Authors: Martin Molan, Mohsen Seyedkazemi Ardebili, Junaid Ahmed Khan, Francesco Beneventi, Daniele Cesarini, Andrea Borghesi, Andrea Bartolini
Link to the paper GRAAFE: GRaph Anomaly Anticipation Framework for Exascale HPC systems
This repository contains two main folders, including codes and other materials necessary to reproduce the paper's results. The first folder, "offline," focuses on training the GNN model. The second folder, "online," covers the deployment evaluation of monitoring and MLOps frameworks in HPC.
Before delving into the offline and online approaches for training and deploying the GNN model, it's important to clarify that the details of the monitoring system are beyond the scope of this repository. Instead, this repository serves as a client of the monitoring system and utilizes the examon client library. The examon
folder contains the necessary examon client libraries to extract data from the monitoring system. For more information about the monitoring system, please refer to this repository and this paper.
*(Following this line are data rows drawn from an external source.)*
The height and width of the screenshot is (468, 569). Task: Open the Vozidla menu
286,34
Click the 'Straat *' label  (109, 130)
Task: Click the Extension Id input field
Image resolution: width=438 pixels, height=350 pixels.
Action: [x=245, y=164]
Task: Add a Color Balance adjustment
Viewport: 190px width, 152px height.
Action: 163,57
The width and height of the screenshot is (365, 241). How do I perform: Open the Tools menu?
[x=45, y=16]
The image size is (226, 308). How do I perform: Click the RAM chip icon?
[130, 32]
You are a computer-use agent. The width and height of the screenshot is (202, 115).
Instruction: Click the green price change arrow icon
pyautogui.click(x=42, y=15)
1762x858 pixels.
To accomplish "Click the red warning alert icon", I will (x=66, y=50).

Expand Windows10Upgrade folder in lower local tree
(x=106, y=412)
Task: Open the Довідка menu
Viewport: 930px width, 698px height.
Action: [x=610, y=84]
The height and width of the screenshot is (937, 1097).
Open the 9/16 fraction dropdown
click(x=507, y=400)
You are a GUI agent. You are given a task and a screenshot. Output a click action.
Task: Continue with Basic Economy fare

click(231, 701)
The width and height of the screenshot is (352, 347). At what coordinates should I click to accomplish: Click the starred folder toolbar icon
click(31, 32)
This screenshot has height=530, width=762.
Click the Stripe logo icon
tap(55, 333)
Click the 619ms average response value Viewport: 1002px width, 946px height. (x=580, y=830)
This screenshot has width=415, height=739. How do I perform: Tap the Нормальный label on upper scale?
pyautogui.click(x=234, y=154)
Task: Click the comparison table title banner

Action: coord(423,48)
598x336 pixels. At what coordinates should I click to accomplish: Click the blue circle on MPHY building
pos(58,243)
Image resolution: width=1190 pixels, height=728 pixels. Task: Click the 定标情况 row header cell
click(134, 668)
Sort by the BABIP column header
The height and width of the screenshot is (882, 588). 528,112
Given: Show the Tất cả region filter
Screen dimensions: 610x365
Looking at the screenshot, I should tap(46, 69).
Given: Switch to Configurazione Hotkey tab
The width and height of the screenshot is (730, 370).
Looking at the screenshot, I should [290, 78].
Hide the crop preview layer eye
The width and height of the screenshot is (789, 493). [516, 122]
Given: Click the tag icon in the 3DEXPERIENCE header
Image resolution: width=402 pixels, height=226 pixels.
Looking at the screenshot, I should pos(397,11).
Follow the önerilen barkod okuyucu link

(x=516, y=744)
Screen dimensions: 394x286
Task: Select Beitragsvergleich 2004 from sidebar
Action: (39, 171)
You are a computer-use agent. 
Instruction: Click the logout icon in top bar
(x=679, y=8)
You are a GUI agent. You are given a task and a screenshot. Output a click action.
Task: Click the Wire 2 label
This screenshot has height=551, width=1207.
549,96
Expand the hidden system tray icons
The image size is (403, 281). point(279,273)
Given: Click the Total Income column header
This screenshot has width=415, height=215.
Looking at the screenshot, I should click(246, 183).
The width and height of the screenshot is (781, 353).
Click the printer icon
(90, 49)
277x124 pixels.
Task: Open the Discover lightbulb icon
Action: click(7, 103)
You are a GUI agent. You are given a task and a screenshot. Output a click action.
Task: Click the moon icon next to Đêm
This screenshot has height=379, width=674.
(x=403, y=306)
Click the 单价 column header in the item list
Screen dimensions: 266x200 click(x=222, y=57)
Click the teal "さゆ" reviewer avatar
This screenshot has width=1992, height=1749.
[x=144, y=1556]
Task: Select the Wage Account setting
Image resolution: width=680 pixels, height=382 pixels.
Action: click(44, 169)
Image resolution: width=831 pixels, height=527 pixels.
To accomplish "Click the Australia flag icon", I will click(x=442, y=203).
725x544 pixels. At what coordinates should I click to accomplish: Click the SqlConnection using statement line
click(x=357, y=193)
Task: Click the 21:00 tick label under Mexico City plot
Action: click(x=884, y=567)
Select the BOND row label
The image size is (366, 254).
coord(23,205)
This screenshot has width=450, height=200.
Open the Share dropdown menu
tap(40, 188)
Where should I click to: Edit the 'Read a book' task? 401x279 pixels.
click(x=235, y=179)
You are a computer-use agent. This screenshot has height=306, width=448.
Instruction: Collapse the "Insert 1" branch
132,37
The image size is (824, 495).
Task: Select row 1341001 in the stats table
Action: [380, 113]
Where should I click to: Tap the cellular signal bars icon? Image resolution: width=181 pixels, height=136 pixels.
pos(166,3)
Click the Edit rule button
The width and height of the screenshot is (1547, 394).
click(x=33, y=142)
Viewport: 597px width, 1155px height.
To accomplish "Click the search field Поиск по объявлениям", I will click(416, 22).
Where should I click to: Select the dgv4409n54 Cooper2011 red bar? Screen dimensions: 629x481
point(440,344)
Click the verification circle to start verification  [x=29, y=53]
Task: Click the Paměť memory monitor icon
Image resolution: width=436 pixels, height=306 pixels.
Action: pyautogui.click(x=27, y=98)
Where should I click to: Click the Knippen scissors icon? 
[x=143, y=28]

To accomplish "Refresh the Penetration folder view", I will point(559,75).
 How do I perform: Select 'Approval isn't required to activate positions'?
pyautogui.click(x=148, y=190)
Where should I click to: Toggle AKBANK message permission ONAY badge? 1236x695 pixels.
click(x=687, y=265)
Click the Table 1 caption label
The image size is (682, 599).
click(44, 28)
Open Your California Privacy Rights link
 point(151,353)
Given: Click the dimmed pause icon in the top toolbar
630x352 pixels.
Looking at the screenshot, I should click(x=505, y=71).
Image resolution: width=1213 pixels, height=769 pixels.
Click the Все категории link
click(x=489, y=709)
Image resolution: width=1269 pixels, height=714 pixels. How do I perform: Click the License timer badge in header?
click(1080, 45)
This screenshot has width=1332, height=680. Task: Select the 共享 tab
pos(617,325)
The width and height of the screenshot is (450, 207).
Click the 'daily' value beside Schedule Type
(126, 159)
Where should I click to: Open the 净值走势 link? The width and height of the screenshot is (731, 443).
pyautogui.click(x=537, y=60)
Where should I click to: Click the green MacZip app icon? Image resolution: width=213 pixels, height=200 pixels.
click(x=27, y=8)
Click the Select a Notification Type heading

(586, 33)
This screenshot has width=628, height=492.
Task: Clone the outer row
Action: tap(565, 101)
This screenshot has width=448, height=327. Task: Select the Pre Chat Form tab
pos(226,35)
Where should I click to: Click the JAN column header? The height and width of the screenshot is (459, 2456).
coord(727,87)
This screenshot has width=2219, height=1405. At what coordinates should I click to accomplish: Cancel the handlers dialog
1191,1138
The offline folder contains all scripts necessary to validate the Offline experimental part of the paper. This includes training the GNN models, comparison against the per-node baselines, and the analysis of the results (calculation of the AUC and producing the visualization).
To reproduce the results of the Deployment Evaluation of Monitoring and MLOps Frameworks in HPC, you need four main requirements.
First, you need a datacenter monitoring system that collects online datacenter metrics such as power and CPU frequency.
Second, you need well-trained GNN models that are trained on historical data.
Third, you need a cloud system with Kubernetes and Kubeflow installed. For small-scale tests, you can even use your laptop for the last requirement.
Finally, a set of Python scripts connect to the monitoring system, extract and preprocess data, perform inference (anomaly prediction), and send/publish the anomaly prediction results back to the monitoring system. Additionally, there are several other YAML and text files required for the other steps.
The following provides more detailed information about these requirements.
Kubeflow is an open-source machine-learning tool that is built on top of Kubernetes. As such, it requires Kubernetes to be installed. Here is a useful link to a tutorial that provides step-by-step instructions on how to install Microk8s - a lightweight version of Kubernetes that can even be installed on your laptop. Additionally, the tutorial provides guidance on how to install and use Kubeflow. Microk8s is a great option for those who are new to Kubernetes and want to get started with Kubeflow quickly and easily. Once you have installed Microk8s, you can follow the tutorial to install and use Kubeflow. With Kubeflow, you can easily develop and deploy machine learning models at scale.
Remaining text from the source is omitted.